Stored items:
^^^^
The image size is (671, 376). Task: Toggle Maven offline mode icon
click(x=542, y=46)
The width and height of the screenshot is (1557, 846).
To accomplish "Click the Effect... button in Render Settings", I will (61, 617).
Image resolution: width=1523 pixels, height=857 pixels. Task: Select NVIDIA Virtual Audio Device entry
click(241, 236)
^^^^
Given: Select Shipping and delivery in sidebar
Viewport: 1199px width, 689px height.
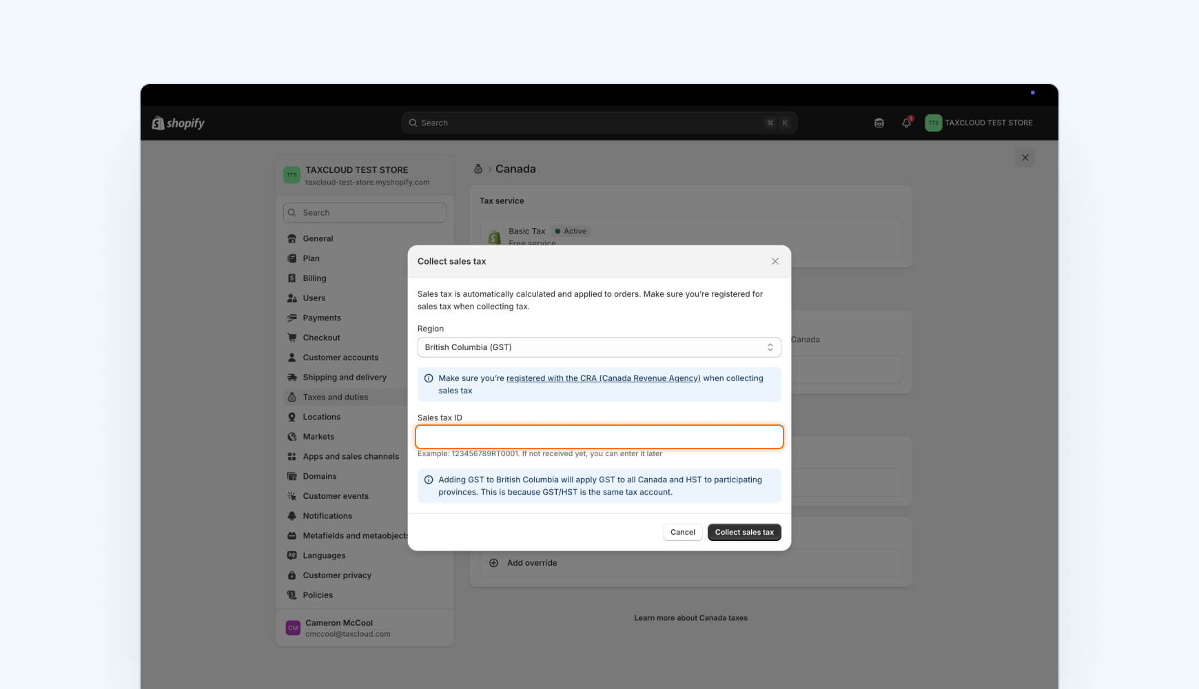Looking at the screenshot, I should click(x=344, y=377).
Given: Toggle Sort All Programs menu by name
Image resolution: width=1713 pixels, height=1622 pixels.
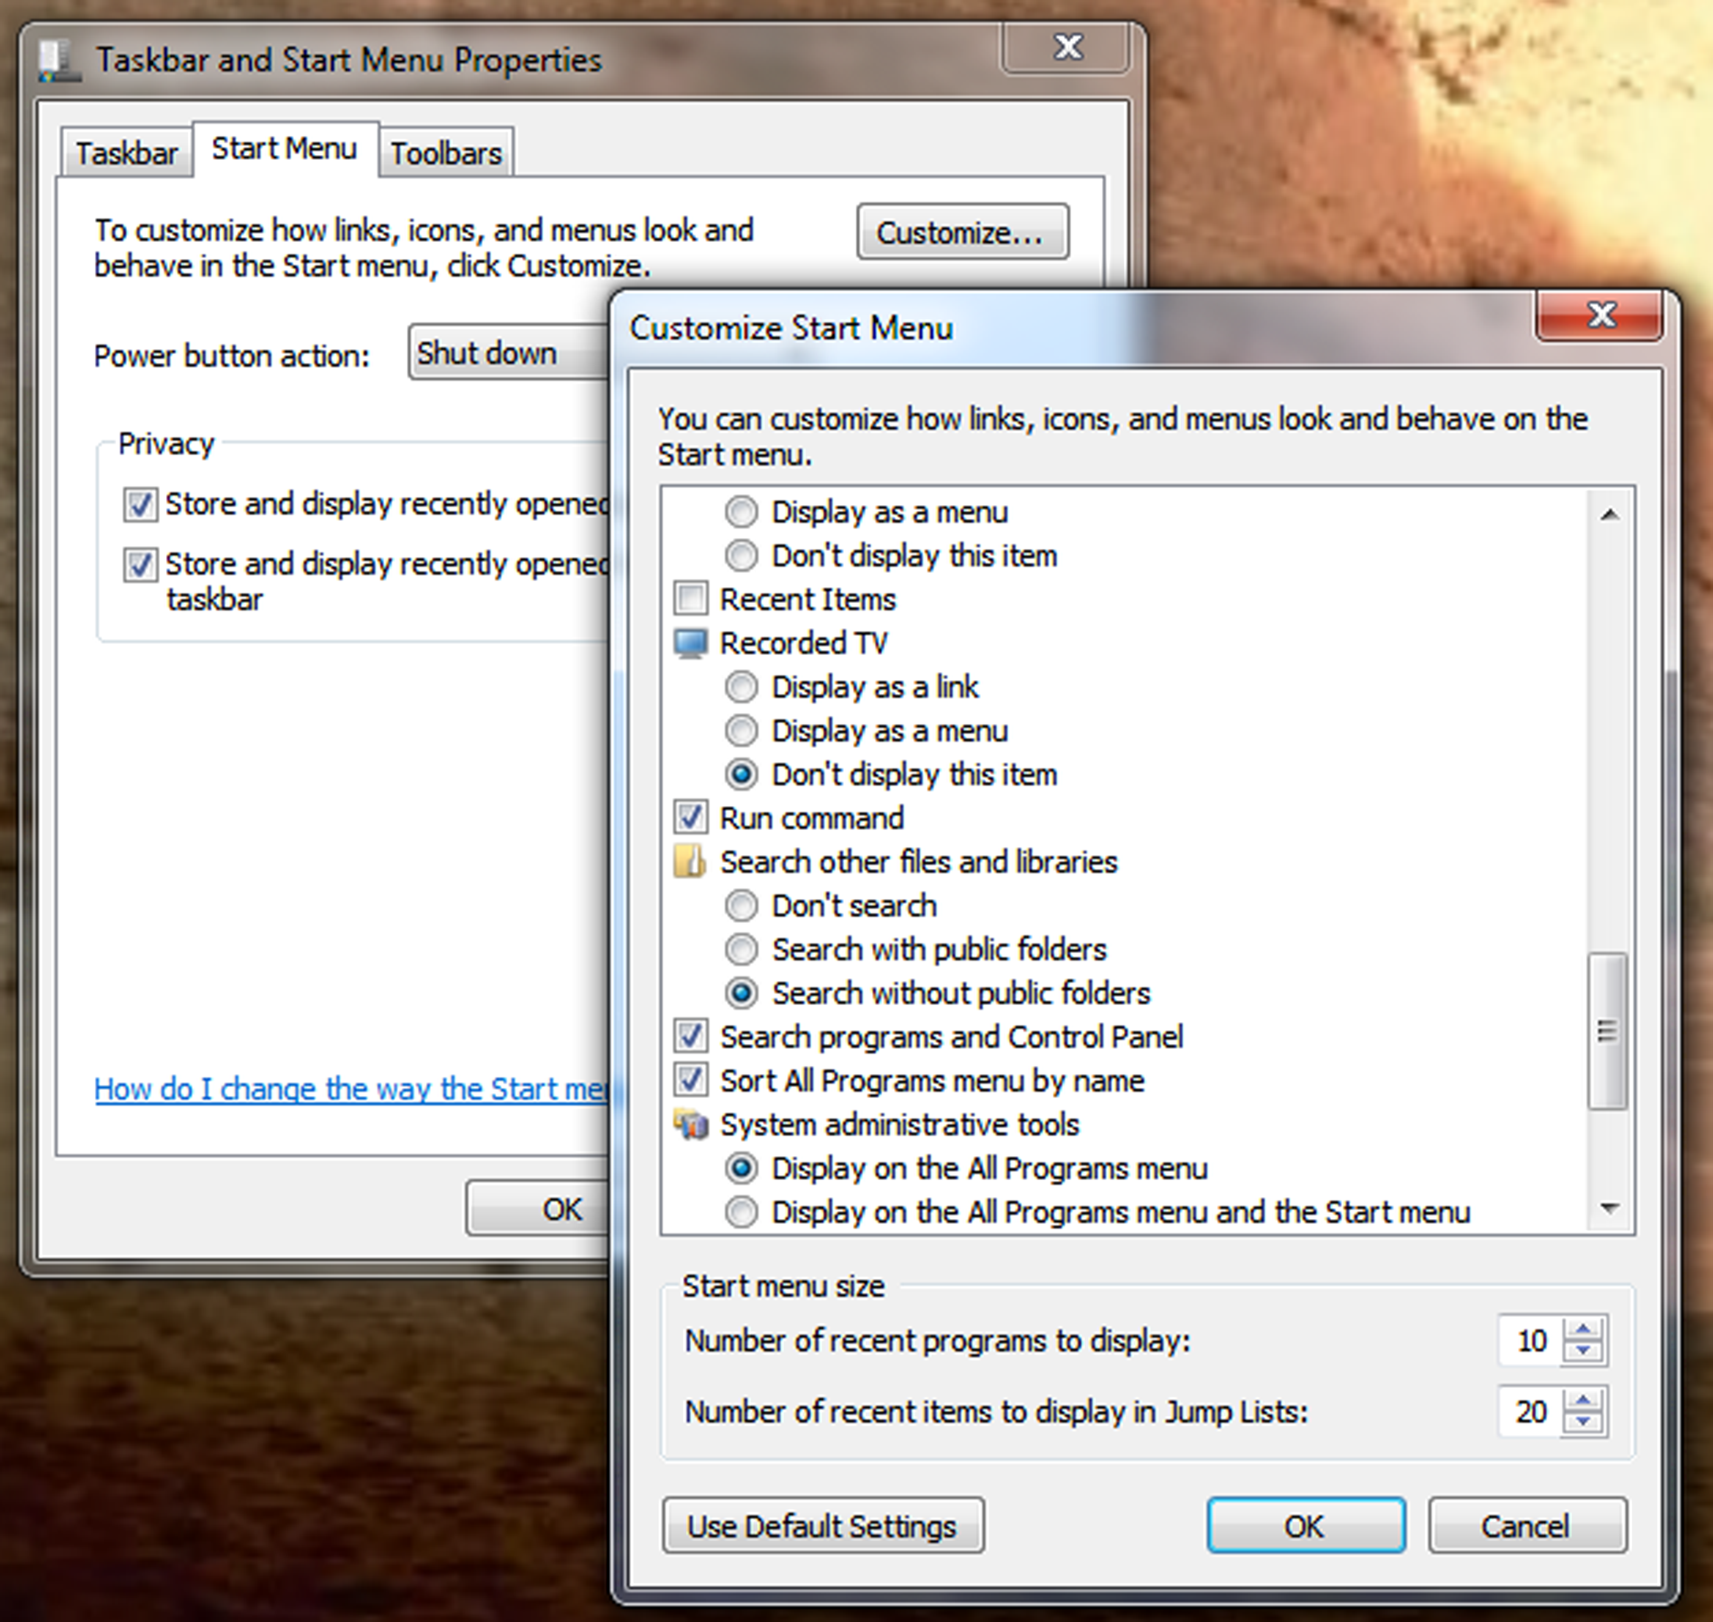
^^^^
Exercise goal –
Copy the lines above exactly. Start with the line containing "Given: Toggle Sort All Programs menu by name", end with the line containing "Image resolution: width=1713", and include both.

Response to this task –
Given: Toggle Sort All Programs menu by name
Image resolution: width=1713 pixels, height=1622 pixels.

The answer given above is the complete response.